Lawmakers want probe in charge White House doctored climate change reports

Thu Jun 9, 4:20 PM ET

WASHINGTON (AFP) - Two senior US lawmakers called for a congressional probe into charges the White House altered government documents to cast doubt on the generally-accepted scientific consensus about the causes and effects of global warming.

Representative Henry Waxman (news, bio, voting record) and Senator John Kerry asked the General Accountability Office (GAO) -- Congress' investigative arm -- to look into a recent whistleblower report that a former oil industry lobbyist altered government reports on global warming.

The allegations were reported Wednesday in the New York Times.

"We request that the Government Accountability Office investigate the extent to which White House officials and political appointees at federal agencies have interfered with federally funded science on global warming," said Kerry and Waxman.

"Unfortunately, the incidents reported by the Times are simply the latest in a pattern of interference with climate science by the Bush Administration," the Democratic lawmakers said.

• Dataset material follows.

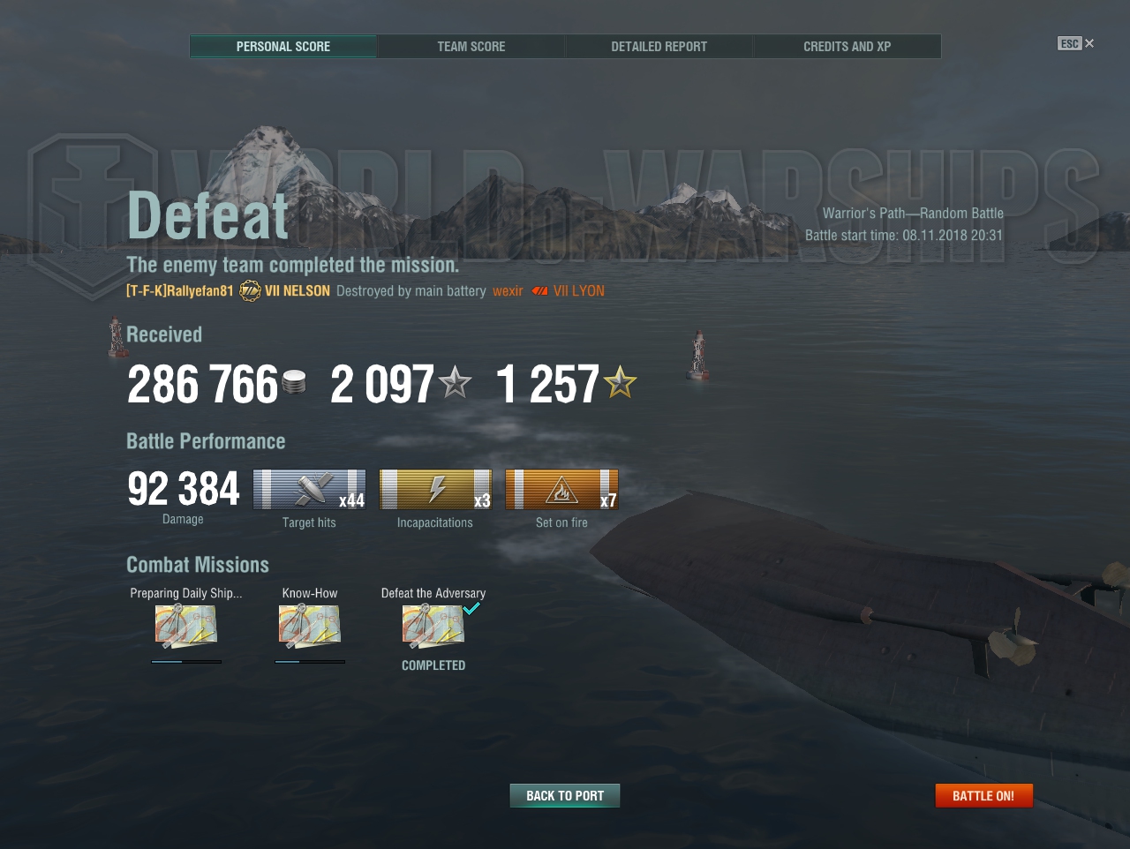Open the Detailed Report tab

click(x=659, y=46)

The Times reported that a White House official with no scientific training edited government climate reports to play down the links between greenhouse gas emissions and global warming, according to internal documents obtained by the daily.

Philip Cooney, chief of staff for the White House Council on Environmental Quality, allegedly subtly altered documents, adding qualifiers like "significant and fundamental" before the word "uncertainties" to give the impression of considerable doubt about the findings.

Cooney is a lawyer with a bachelor's degree in economics and lacks scientific training, the daily said.

Before working at the White House in 2001, he was a lobbyist at the American Petroleum Institute and led the oil industry's fight against limits on greenhouse gases, according to the Times report.